(Excerpted records Opens)
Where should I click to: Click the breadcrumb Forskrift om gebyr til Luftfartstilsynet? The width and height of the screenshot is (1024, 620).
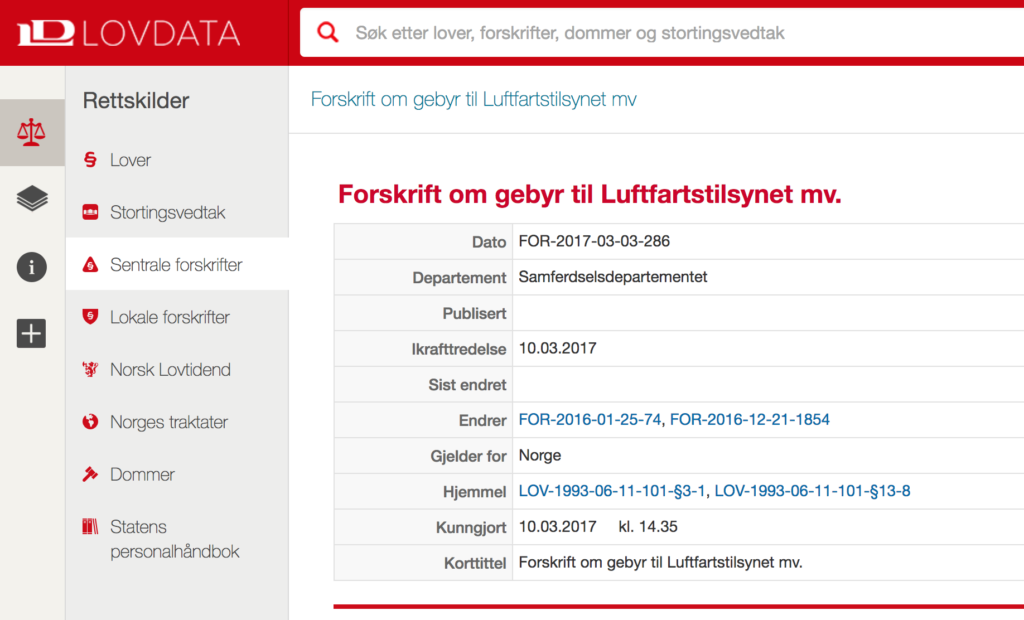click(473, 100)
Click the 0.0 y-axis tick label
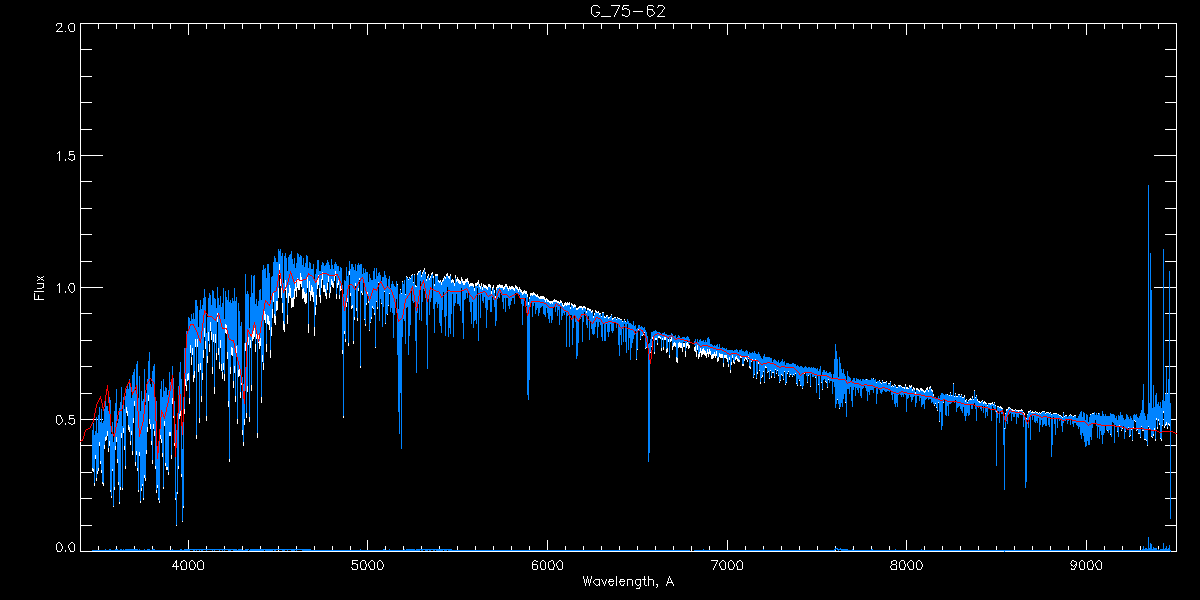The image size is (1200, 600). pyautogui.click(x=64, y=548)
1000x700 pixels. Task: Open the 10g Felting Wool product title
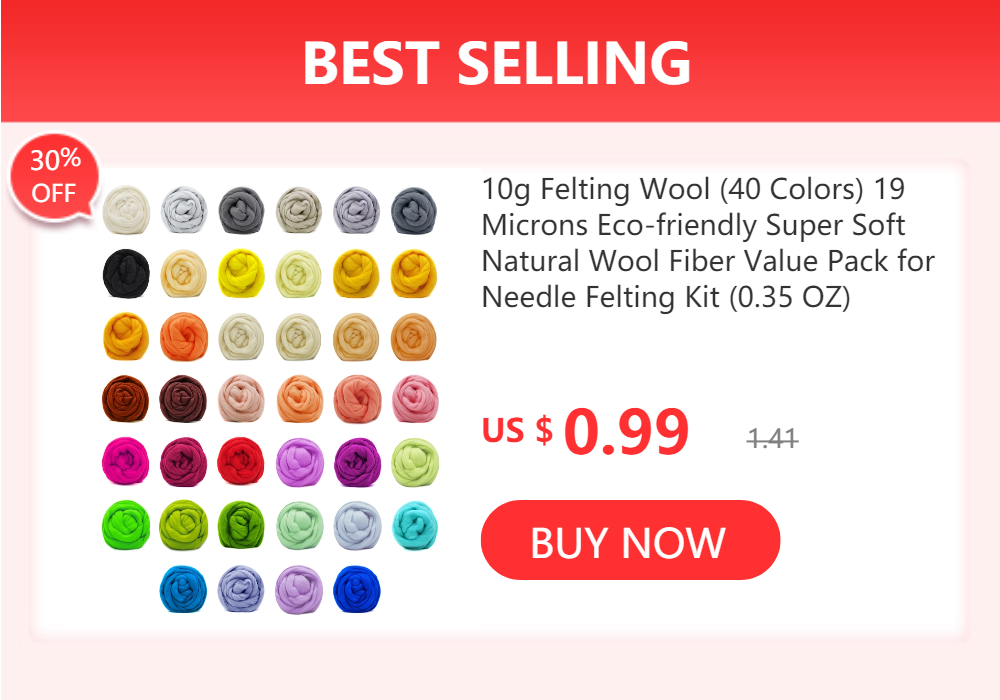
(Excerpted records Closes)
● What to work on
Retype all records exactly as shown above, images excluded.

● Solution to this exercise
Where should I click to: Click the breadcrumb Forskrift om gebyr til Luftfartstilsynet? The width and height of the screenshot is (1024, 620).
click(473, 100)
Click the 0.0 y-axis tick label
The image size is (1200, 600). pyautogui.click(x=64, y=548)
1000x700 pixels. Task: Open the 10g Felting Wool product title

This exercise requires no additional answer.